The Confusion Matrix above shows that most of the predictions are on the main diagonal, which means the model has a high level of accuracy. This indicates that the model correctly identifies the majority of classes, with relatively few misclassifications. However, it can be seen that the model still often misrecognizes “Background” or mixes it with other classes, particularly in cases where the background is visually similar to certain objects or gestures. This suggests that the model may have difficulty distinguishing between the background and objects with similar features, which could be a result of insufficient training data or a lack of clarity in some instances of the background.
As seen from
Table 2, the model has high precision and recall (P: 99.2%, R: 99.3%) with excellent average detection performance (mAP50) (99.4%).

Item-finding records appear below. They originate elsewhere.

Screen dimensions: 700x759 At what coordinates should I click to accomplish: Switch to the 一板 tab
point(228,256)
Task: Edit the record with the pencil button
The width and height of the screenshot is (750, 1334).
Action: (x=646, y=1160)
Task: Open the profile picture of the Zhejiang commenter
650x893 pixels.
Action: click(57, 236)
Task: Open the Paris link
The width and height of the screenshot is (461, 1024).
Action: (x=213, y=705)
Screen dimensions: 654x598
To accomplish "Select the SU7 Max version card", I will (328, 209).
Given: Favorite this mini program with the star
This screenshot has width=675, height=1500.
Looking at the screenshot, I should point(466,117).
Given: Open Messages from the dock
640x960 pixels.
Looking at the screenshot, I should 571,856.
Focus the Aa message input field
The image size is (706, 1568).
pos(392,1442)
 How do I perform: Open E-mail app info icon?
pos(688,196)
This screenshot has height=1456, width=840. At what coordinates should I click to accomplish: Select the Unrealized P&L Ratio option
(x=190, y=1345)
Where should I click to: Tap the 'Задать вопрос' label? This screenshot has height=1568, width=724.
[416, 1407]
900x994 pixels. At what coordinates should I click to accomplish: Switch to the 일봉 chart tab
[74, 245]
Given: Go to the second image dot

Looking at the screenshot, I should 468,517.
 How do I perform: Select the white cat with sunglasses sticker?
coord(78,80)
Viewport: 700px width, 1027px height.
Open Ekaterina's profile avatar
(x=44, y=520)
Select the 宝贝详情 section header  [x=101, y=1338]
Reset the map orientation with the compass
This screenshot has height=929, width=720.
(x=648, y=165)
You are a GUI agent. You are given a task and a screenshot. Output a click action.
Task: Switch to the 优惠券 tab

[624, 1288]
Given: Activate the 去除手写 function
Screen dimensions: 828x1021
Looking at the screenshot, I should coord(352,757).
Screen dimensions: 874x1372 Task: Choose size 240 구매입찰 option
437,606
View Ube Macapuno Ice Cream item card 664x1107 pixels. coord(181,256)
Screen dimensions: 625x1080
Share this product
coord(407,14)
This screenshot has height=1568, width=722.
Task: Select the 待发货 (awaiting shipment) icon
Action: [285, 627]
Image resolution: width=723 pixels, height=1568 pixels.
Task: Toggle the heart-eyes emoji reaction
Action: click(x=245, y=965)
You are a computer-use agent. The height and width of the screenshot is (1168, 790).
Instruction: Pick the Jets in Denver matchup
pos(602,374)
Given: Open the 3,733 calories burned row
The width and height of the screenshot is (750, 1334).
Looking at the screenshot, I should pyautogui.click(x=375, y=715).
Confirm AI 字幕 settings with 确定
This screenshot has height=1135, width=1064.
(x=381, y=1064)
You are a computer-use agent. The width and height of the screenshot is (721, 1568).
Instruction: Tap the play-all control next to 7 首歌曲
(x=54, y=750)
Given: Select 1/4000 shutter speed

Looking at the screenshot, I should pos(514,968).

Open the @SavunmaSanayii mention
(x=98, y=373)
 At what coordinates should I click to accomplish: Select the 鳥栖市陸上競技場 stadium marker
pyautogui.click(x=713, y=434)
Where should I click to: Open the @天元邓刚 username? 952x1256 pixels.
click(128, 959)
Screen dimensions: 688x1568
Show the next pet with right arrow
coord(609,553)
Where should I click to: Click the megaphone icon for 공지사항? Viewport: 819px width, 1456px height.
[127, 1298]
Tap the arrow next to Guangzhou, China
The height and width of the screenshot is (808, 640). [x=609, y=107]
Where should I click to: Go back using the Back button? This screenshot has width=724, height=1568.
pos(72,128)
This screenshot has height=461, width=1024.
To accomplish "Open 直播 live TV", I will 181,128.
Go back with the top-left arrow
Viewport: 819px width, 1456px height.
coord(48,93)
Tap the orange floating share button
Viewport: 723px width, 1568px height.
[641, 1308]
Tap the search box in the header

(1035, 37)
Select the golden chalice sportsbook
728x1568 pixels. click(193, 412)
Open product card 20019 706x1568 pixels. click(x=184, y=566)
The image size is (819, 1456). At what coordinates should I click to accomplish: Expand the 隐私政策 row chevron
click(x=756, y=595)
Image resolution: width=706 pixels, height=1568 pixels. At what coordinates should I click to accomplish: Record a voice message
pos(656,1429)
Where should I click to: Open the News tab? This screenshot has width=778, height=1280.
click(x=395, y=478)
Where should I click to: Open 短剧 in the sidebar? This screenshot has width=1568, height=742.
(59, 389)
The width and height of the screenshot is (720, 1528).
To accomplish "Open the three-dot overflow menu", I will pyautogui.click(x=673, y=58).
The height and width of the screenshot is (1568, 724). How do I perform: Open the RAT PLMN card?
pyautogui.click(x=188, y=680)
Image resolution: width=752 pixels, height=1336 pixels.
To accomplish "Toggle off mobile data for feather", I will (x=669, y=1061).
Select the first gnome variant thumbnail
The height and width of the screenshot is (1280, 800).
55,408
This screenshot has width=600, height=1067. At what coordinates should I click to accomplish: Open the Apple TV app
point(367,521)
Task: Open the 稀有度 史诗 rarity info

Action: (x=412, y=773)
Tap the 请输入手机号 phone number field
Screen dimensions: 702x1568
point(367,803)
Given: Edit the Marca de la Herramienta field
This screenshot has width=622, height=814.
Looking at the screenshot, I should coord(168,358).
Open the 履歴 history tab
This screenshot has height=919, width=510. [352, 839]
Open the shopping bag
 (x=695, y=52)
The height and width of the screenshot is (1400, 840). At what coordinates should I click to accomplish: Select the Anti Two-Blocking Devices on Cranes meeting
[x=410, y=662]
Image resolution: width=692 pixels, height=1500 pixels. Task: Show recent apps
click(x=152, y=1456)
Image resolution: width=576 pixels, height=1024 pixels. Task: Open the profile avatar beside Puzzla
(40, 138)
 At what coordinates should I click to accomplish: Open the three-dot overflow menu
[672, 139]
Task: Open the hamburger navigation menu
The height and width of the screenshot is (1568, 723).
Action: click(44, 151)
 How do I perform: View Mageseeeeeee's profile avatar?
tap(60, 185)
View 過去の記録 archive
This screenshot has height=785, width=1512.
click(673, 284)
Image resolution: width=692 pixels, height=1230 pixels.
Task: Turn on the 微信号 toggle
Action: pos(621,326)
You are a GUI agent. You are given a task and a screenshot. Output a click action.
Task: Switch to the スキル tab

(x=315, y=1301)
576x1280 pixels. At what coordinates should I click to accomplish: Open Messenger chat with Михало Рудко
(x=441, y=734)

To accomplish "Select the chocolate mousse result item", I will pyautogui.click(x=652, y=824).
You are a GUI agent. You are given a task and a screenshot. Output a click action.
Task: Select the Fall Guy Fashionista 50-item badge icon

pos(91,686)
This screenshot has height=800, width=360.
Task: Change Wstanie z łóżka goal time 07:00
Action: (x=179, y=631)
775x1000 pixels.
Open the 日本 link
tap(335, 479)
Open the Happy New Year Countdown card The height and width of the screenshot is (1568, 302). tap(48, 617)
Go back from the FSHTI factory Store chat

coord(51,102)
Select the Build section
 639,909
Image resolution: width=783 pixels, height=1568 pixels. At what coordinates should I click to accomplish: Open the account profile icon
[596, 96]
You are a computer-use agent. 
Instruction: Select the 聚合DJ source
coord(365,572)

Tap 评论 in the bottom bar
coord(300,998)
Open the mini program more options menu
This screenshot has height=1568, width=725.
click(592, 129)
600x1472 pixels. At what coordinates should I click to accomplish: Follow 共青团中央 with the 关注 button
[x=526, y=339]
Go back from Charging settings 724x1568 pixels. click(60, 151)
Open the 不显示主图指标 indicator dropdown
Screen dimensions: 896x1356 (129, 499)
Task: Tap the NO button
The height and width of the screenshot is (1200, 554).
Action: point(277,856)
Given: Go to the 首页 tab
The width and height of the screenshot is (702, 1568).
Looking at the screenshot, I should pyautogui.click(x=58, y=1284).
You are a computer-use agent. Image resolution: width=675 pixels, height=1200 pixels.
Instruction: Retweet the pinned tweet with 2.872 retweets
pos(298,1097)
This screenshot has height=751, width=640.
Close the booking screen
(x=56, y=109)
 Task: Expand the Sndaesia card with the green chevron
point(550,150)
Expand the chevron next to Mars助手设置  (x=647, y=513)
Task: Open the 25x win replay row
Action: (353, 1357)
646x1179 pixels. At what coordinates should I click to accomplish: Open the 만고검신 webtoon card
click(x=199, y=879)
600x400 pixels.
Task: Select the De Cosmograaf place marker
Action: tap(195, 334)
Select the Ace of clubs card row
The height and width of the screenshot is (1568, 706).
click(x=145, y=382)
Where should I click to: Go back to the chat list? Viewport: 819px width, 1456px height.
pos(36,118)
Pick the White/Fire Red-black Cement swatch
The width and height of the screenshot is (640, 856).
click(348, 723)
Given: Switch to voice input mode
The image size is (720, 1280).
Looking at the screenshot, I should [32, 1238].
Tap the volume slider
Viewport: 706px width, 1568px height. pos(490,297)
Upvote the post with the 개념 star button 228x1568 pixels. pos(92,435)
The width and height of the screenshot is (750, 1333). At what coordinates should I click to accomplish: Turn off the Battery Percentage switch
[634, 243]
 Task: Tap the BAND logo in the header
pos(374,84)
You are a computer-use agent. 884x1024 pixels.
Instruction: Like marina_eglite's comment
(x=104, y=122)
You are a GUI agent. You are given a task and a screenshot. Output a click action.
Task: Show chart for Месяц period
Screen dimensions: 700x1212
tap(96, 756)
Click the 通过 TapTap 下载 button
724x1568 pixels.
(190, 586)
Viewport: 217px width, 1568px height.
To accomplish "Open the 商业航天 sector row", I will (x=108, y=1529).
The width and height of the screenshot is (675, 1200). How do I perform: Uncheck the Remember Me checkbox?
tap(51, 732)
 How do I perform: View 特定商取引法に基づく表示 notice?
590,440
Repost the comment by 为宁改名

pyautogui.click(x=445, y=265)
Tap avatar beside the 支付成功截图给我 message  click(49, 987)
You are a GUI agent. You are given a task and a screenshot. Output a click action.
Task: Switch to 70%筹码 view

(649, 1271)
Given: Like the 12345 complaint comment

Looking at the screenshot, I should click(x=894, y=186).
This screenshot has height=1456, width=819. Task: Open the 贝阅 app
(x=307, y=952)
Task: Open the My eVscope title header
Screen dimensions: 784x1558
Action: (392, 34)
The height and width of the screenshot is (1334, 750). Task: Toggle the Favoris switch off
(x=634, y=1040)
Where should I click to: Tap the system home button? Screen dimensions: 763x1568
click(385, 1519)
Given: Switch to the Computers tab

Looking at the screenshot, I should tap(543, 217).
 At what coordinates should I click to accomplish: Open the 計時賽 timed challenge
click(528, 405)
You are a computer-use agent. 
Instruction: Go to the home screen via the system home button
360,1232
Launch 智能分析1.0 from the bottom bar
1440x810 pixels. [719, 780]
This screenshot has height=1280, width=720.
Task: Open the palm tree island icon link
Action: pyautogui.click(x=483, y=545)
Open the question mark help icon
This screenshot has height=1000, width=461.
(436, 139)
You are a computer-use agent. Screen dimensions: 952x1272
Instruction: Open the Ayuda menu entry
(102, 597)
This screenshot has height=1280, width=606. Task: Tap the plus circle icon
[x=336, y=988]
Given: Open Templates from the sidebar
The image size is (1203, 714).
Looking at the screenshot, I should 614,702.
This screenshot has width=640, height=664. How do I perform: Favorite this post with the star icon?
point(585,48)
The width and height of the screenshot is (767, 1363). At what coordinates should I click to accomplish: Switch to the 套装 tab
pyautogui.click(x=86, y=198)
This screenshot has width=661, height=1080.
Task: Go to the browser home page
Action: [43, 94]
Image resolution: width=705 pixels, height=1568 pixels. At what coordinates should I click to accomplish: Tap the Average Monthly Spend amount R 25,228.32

The mAP50-95 result is at 73.3%, indicating adequate performance, but it can be improved for a tighter IoU threshold. While viewed individually or per class, it is seen that the “Thank You” class has the best performance on the mAP50-95 metric (77.6%), while the “Yes” class has the lowest performance (68.5%). However, precision and recall are very good for all classes, indicating the model can detect objects consistently. In terms of model efficiency, with an average inference time of 10ms per image, this model is very fast and suitable for real-time applications.
In
Figure 8, the first row shows that the training was conducted using a GPU with CUDA, which is faster than a CPU. The model was trained to recognize 3019 classes. The number of classes comes from the test dataset used. Training Accuracy: The model accuracy on the training data is 94.67%, which means the model successfully classifies most of the training data correctly. Testing Accuracy: The model accuracy on the test data is 93.02%, which shows that the model can generalize well to new data that has never been seen before, stated in
Figure 8.
In the web cam system test, it was able to detect American Sign Language (ASL) gestures effectively and efficiently in real-time. As can be seen in
Figure 9a, the model is able to detect the I Love You sign with a confidence score of 0.69, the Hello sign 0.84. The No sign is detected with a confidence score of 0.68, in
Figure 9b. For the Yes sign, it is detected with a confidence score of 0.39 as shown in
Figure 9c. The system not only recognized the ASL gestures with high accuracy, but it also translated the detected signs into corresponding text, providing immediate feedback to the user. Moreover, the system incorporated a voice output feature that transformed the detected sign language gestures into spoken words, making it even more accessible for individuals who are not familiar with sign language. This audio feedback further enhances the usability of the system, especially for non-sign language users, by bridging the communication gap effectively. The real-time processing capability ensured that the user received prompt and accurate translations without noticeable delays, which is crucial for maintaining a natural flow in conversations.
5. Conclusions
This study, using YOLO-v11 as the main method in detecting sign language, obtained a training model accuracy of 94.67% and a testing model accuracy of 93.02%, indicating that the model has very good performance in recognizing sign language from the training and testing datasets. Additionally, the model is very reliable in recognizing the classes “Hello”, “I Love You”, “No”, and “Thank You” with a sensitivity close to or equal to 100%. This shows that the model has the ability to recognize the main gestures very well. The sensitivity for the “Background” class is still low, which means that the model often misrecognizes “Background” or mixes it with other classes. However, there are several things that need to be improved, namely: adding training data for classes that are often mispredicted, adding representative data, using a loss function that handles class imbalance, and optimizing the threshold or data augmentation for the class. With this research, it is hoped that sign language detection can be applied in life so that it can help people with disabilities in terms of socializing, especially communicating with others, and that communication equality is achieved.